[Text excerpt]
··········

Delay is Newest Option on Breaching Damsby Jonathan Brinckman and Jim Barnett - The Oregonian, September 3, 1999
Waiting for more data before deciding on four Snake River dams
is a possibility despite a promise for a decision this year
The National Marine Fisheries Service, which had promised to recommend by this spring whether to breach for salmon four federal dams on the lower Snake River, is now considering a third option: delay.
Federal officials said Thursday that they are weighing the possibility of waiting to recommend until more scientific information was available.
"We want the option of saying we don't have enough scientific confidence to make a recommendation," said Brian Gorman, a fisheries service spokesman.
The possibility of delay comes in the midst of a fierce battle about the future of Snake River dams. Many biologists and conservationists support breaching, calling it the best way to save salmon. It is opposed by industrial users of the river -- including bargers, irrigators and power users who say it would hurt their livelihoods.
Some advocates of breaching on Thursday called the possibility of delay a political decision designed to protect the Clinton administration and the year 2000 Democratic political campaign.

··········

[Given data]
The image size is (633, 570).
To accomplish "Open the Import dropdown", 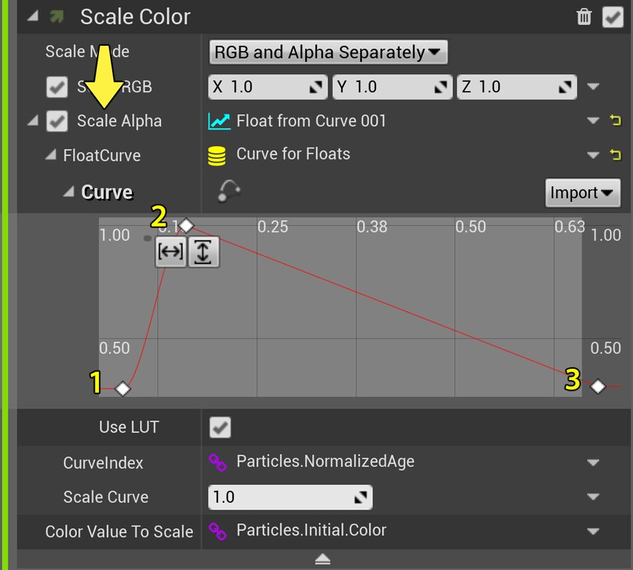I will tap(582, 193).
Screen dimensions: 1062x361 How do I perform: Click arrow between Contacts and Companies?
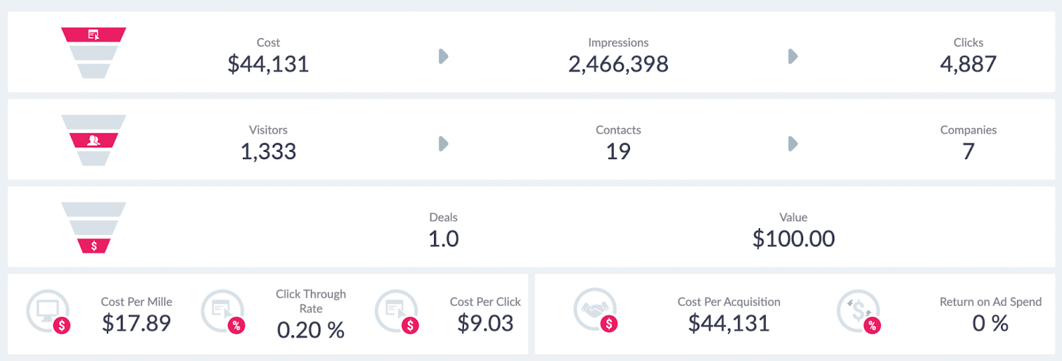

··········

[Task set]
**A.** In the article on the Snake River dams, why are bargers, irrigators and power users against breaching?
**B.** Answer these questions from the article on the Snake River dams.
(i) How many federal dams on the lower Snake River are being considered for breaching?
(ii) What is Brian Gorman's role?
(iii) Which administration did some advocates of breaching say the delay was designed to protect?
**C.** Write the next part of the article on the Snake River dams, picking up after its last sentence.

[Your written answers]
**A.** They say breaching would hurt their livelihoods. They are industrial users of the river.

**B.**
(i) Four.
(ii) He is a spokesman for the National Marine Fisheries Service.
(iii) The Clinton administration.

**C.**
Some industrial users of the river, however, welcomed the possibility of delay. They said more study would prove that improving habitat and other measures would be more effective at restoring salmon than breaching.
A delay in a decision to breach could guarantee the extinction of Snake River salmon and steelhead trout, said Don Sampson, executive director of the Columbia Inter-Tribal Fish Commission, which represents four tribes with treaty rights to Columbia River salmon. The tribal commission has called for breaching the four dams: Ice Harbor, Lower Monumental, Little Goose and Lower Granite.
"This is Al Gore saying, 'Punt the ball because I'm in a presidential race right now, and I can't afford to do the right thing,' " Sampson said. "We think delaying a decision is probably illegal under the Endangered Species Act and surely illegal with regard to federal treaty rights."
The possibility of delaying a recommendation is based on political -- not biological -- science, said Chris Zimmer, a spokesman for Save Our Wild Salmon in Seattle.
Fisheries service officials say much has changed since they wrote the 1995 legal document, called a biological opinion, that said a recommendation on breaching dams would be made in 1999. In addition to breaching, federal scientists are studying leaving the dams in place or fixing them to aid fish passage.
For one thing, only three stocks of Columbia Basin salmon were listed by the Endangered Species Act, all of them Snake River fish that migrate past the four dams. Now, 12 stocks of Columbia River salmon and steelhead, including stocks in the upper and lower Columbia that do not migrate past the dams, are listed.
Removing the Snake River dams, fisheries service officials say, may not be the best thing to do for all listed fish in the Columbia Basin.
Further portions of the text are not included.